Directions: Can you find the lines of the listing that include "computer" and copy every one?

Segment Start: Records for this task

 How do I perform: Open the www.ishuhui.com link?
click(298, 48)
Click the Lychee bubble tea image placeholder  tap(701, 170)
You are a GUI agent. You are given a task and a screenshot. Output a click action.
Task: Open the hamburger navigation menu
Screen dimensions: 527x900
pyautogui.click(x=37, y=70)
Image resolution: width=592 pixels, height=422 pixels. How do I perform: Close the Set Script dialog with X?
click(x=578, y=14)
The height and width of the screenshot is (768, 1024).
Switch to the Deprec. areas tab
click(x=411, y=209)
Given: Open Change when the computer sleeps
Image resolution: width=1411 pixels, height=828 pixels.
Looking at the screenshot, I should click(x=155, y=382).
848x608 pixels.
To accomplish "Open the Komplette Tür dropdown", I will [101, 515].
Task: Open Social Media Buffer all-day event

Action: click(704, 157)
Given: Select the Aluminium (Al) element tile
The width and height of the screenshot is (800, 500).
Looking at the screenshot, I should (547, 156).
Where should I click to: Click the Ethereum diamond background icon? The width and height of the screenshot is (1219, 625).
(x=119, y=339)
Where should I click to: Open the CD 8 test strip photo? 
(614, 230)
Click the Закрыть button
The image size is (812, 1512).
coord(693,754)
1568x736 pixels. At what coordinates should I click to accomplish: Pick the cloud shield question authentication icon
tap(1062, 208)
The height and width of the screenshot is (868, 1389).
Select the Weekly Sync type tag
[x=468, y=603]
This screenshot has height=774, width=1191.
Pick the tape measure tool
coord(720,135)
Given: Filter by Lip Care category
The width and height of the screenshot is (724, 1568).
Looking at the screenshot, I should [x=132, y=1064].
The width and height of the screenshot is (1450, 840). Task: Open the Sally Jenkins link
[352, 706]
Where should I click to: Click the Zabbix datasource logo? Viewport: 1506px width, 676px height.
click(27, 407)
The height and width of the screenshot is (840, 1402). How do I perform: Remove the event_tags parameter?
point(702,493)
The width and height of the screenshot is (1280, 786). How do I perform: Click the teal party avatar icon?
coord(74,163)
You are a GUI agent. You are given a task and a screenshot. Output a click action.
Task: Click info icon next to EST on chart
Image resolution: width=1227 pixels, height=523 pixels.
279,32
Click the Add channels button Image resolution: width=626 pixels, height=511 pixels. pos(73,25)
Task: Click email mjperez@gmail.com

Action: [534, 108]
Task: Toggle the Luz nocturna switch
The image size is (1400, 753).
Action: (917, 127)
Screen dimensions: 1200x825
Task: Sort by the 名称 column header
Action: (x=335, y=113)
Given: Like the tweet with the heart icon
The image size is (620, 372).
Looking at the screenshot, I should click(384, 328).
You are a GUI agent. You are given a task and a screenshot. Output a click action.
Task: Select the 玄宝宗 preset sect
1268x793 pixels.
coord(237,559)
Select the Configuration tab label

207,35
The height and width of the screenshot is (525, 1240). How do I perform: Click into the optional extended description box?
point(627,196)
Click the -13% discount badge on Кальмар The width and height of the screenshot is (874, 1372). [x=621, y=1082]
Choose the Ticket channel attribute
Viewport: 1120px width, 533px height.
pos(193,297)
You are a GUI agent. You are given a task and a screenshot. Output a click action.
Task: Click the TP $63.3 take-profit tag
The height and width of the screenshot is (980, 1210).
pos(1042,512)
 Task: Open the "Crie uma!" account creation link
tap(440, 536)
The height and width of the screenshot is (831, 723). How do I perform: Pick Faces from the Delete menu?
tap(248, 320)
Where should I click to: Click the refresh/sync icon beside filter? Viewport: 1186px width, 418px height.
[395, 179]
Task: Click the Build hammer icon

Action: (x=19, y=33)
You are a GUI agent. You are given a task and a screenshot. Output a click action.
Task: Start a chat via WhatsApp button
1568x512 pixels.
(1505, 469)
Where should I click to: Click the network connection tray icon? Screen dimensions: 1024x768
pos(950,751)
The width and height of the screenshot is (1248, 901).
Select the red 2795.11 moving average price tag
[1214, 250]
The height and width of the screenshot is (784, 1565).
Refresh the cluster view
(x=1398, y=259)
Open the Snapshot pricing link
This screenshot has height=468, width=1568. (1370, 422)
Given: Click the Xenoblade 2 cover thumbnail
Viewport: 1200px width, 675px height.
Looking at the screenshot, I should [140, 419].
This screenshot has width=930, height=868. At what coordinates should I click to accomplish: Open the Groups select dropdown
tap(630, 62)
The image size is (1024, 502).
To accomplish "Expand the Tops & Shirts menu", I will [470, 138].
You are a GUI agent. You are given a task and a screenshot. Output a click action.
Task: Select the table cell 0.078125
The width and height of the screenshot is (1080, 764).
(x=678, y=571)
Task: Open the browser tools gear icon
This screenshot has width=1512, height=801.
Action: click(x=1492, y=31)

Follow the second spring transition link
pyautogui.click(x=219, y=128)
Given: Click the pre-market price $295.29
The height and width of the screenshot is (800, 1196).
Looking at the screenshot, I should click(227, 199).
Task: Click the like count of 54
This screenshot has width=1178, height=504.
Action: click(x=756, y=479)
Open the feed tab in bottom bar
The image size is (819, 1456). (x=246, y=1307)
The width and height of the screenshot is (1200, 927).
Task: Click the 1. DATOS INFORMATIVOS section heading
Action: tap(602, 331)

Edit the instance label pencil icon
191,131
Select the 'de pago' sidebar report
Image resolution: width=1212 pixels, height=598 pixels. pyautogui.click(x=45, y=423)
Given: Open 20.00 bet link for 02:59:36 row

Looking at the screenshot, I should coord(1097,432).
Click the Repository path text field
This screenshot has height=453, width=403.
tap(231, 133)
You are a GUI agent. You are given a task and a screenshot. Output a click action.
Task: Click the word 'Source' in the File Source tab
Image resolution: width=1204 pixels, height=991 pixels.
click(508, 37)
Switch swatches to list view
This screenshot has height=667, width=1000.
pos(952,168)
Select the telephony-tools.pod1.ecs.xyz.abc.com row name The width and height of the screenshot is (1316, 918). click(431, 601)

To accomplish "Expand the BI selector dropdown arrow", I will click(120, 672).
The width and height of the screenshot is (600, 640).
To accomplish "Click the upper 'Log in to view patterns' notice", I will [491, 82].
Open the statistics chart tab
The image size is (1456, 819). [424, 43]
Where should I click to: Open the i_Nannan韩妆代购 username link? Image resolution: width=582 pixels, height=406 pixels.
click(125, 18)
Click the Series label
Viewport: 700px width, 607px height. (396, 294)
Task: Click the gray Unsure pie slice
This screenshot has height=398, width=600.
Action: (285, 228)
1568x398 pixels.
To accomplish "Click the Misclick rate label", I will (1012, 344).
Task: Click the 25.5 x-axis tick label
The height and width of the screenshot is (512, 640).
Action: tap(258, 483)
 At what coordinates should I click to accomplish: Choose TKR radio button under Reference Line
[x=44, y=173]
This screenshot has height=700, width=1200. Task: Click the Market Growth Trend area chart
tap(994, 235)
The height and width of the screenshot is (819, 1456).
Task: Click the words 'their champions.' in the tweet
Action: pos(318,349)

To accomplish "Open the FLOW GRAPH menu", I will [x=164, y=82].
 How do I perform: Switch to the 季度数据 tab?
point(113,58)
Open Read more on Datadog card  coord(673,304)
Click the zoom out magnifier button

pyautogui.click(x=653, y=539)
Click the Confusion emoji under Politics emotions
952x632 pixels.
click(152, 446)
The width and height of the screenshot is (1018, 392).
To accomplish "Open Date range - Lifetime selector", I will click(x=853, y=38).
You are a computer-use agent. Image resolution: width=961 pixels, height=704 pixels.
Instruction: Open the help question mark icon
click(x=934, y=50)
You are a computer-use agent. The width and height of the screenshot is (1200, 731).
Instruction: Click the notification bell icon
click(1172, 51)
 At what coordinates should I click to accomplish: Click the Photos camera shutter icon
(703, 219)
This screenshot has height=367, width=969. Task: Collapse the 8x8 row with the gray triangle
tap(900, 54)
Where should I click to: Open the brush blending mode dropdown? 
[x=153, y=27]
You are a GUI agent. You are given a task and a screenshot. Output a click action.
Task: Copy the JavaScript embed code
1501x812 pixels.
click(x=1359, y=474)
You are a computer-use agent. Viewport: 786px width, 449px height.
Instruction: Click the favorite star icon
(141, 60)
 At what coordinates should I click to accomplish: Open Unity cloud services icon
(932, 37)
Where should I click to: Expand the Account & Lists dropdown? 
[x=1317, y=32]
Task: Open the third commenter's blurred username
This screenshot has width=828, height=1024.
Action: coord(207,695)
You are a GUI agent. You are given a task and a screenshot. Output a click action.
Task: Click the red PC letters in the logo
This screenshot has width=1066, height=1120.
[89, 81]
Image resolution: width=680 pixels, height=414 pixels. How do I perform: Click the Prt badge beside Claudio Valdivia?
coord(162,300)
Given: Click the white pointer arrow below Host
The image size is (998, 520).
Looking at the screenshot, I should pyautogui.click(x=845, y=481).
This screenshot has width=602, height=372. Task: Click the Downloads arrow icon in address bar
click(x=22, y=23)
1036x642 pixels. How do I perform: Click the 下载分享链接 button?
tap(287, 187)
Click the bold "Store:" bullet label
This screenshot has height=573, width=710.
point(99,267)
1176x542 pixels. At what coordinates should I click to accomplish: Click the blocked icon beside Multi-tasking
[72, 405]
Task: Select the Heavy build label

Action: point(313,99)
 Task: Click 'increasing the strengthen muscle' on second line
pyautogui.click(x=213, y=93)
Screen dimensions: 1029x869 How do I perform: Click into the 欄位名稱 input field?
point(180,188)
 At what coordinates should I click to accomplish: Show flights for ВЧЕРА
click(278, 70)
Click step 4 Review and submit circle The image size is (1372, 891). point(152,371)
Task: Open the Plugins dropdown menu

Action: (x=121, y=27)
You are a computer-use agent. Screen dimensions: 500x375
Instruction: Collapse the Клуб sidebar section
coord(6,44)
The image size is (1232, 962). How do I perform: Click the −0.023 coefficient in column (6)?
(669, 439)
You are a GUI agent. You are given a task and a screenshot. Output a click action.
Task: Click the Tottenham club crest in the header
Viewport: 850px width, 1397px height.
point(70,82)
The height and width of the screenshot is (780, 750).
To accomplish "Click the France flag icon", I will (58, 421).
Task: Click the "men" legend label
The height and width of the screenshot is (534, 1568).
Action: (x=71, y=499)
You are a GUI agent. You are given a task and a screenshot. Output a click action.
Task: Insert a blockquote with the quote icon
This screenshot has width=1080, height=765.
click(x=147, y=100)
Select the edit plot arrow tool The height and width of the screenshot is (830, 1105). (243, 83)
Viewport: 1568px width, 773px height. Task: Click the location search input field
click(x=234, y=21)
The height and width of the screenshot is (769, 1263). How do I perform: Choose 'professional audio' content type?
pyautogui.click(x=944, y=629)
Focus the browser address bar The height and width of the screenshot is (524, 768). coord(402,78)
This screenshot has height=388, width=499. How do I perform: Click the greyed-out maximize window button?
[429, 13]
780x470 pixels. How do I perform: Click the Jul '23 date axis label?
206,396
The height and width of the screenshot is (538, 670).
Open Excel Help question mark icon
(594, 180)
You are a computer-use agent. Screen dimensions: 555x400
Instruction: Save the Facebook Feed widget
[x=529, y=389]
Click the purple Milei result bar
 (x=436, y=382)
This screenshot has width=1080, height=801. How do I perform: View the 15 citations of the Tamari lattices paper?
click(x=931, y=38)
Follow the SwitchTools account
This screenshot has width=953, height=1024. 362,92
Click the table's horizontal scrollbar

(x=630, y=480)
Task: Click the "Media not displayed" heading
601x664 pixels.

Segment End: Records for this task

Solution to this exercise:
Given: Open Change when the computer sleeps
You are a computer-use agent. Image resolution: width=961 pixels, height=704 pixels.
You are a computer-use agent. The width and height of the screenshot is (1200, 731).
You are a computer-use agent. Viewport: 786px width, 449px height.
You are a computer-use agent. Screen dimensions: 500x375
You are a computer-use agent. Screen dimensions: 555x400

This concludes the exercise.